A Pierce County Superior Court judge this afternoon sentenced a Gig Harbor woman convicted of hiring a hit man to kill her husband to 13 years, nine months in prison.
Karen Lofgren, 48, pleaded guilty last month to solicitation to commit second-degree murder. Prosecutors said Lofgren, formerly a nurse at Tacoma’s Mary Bridge Children’s Hospital, used an acquaintance last year as a go-between to hire who she thought was a Mexican gangster to kill her husband. The acquaintance went to police, and the hit man turned out to be an undercover Pierce County sheriff’s detective.
Prosecutors asked for a high-end sentence of 13 years, nine months for Lofgren, rejecting her contentions that stress from a bad marriage and hostile divorce proceedings pushed her to commit the crime.
“While the dissolution proceedings were undeniably mutually hostile and stressful, to suggest that the defendant was under duress is absurd,” deputy prosecutor Angelica Williams wrote in a sentencing memorandum.
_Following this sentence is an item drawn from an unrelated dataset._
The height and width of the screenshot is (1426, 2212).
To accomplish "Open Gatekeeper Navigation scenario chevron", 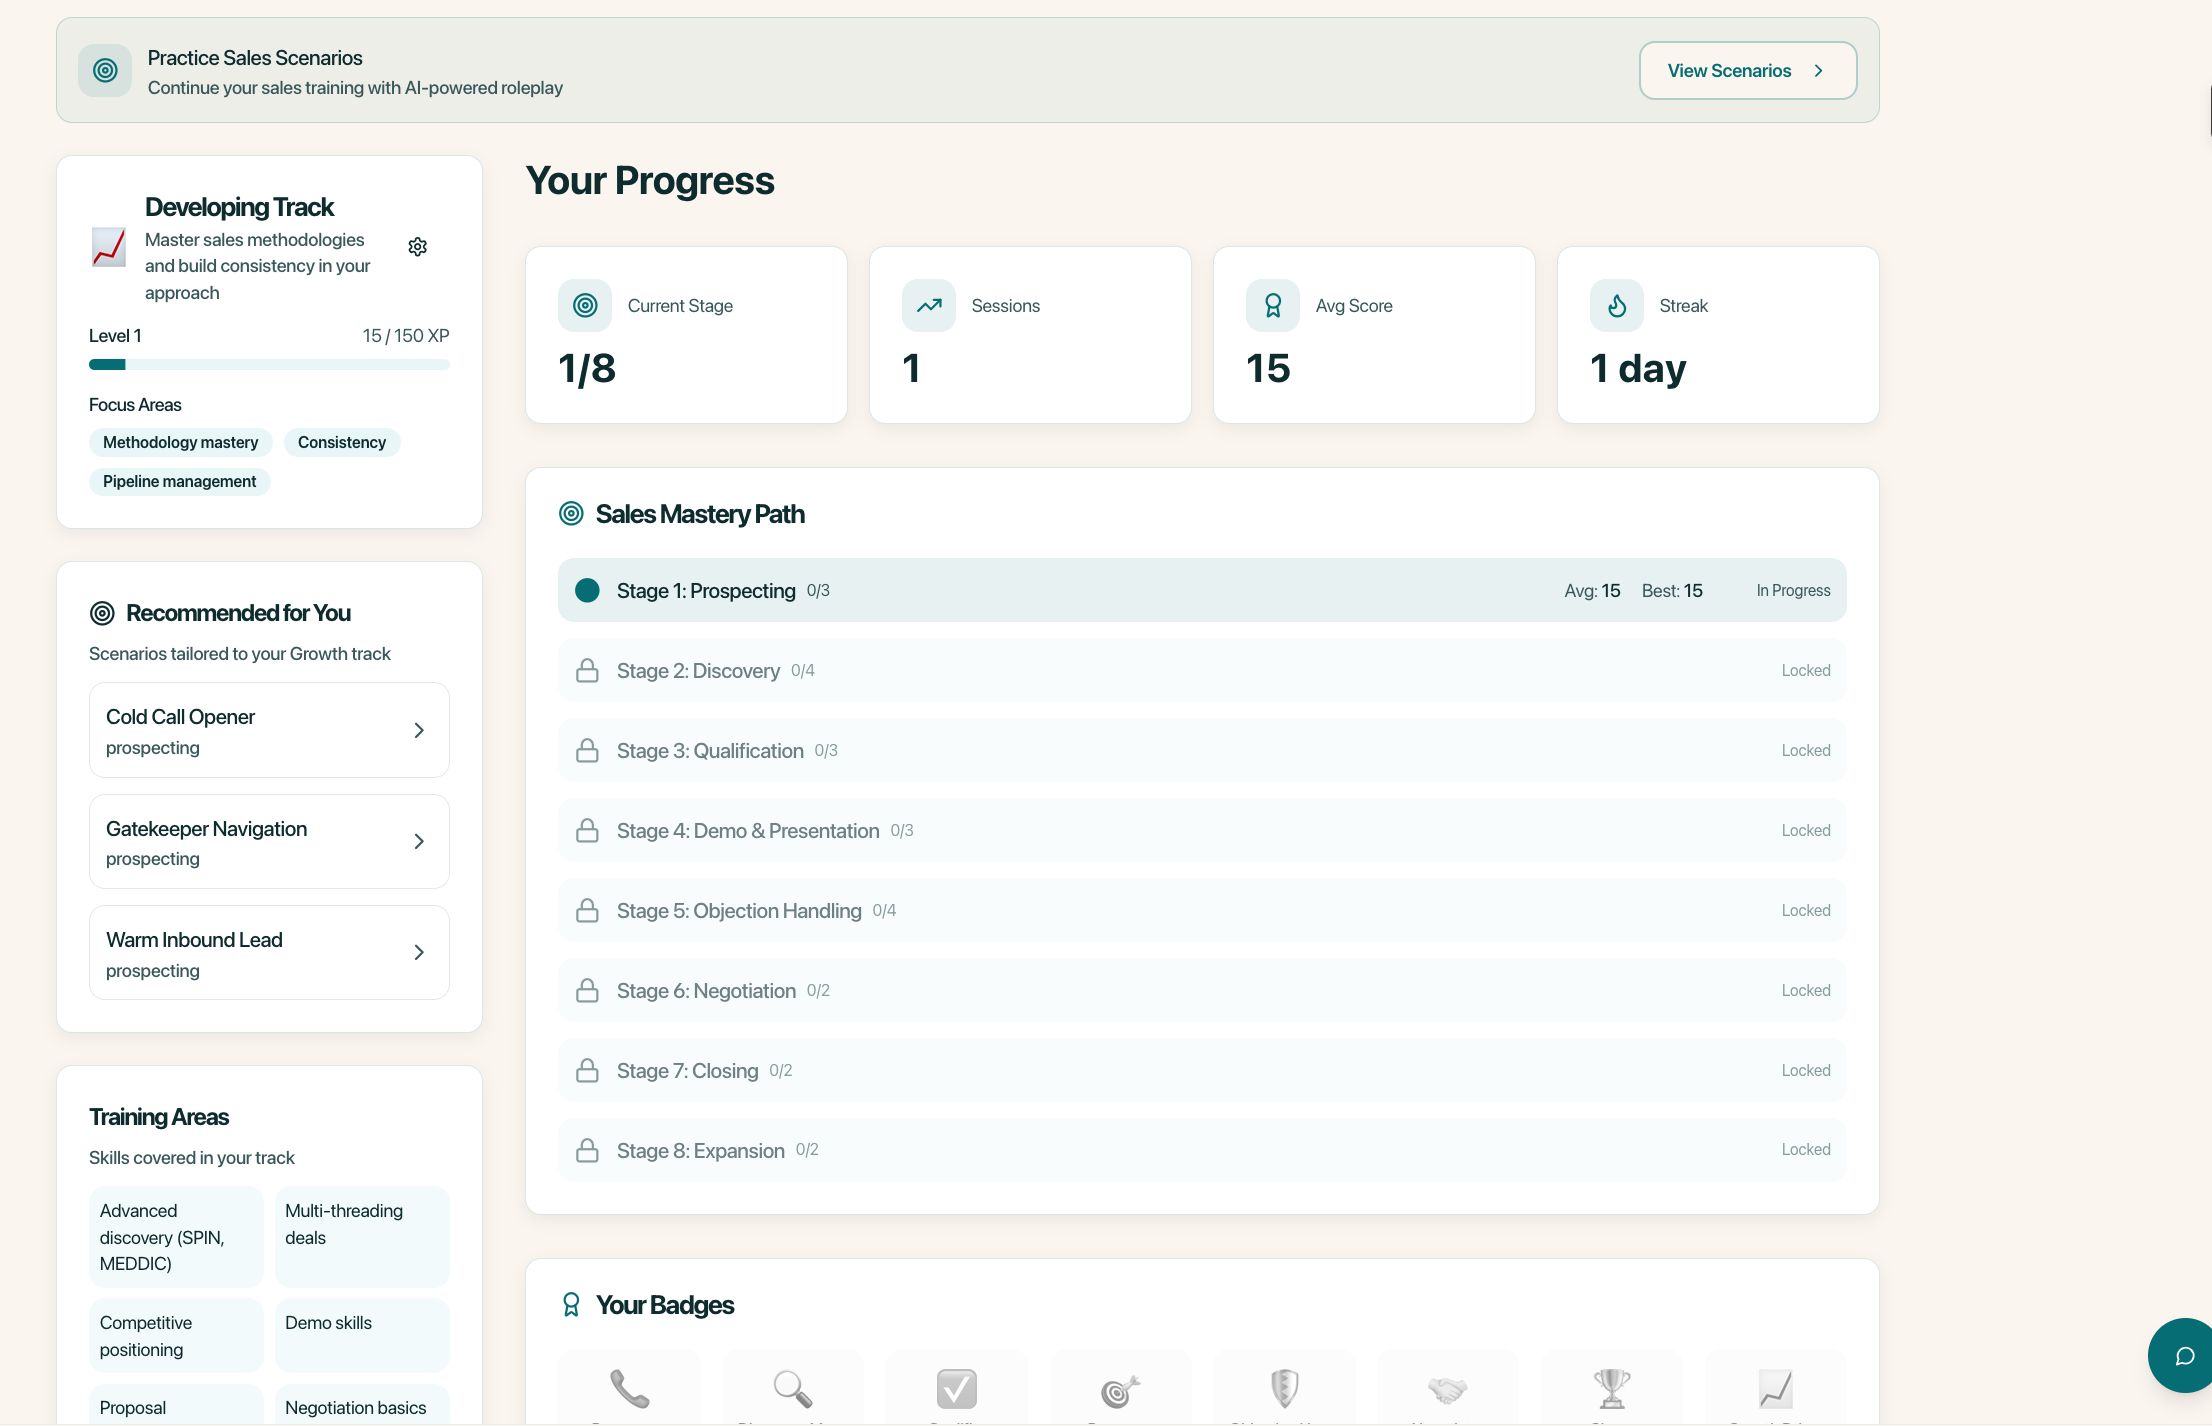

Judy Hardin is the mother of Lofgren’s husband, Todd Hardin. She wrote a letter to Judge Katherine Stolz asking for the maximum sentence.
“Were it not for the grace of God and intervention by the informant and the sheriff’s department, to whom I will be eternally grateful, my son would be dead,” Judy Hardin wrote. “My granddaughters would have had their father, whom they adore, cruelly taken form them by her vicious actions, the ultimate act of selfishness and greed.”
Lofgren’s attorney, Wayne Fricke, argued for a sentence below the standard range for his client. More than 50 people wrote letters on her behalf asking Judge Katherine Stolz to show mercy.
Many cited her service in the military and her work at Mary Bridge.
“Karen is a warm, loving person who has dedicated her life to helping others,” attorney Jeffrey Robinson wrote in a letter to Stolz. Robinson is representing Lofgren in her on-going divorce proceedings. “During the course of the litigation, Karen had multiple people willing to swear under oath what a wonderful person and mother she was.”
Lofgren wrote her own letter to the judge.
“I am truly sorry for this horrific error in judgment,” she said. “I take full responsibility, and from the bottom of my heart I apologize for putting my family, friends, my husband, his family and especially my children through this. I reached my breaking point and was able to be influenced into doing something that would have otherwise been totally foreign to who I am and to how I’ve lived my life.”
Stolz had the last word.
“She chose to do it,” the judge said.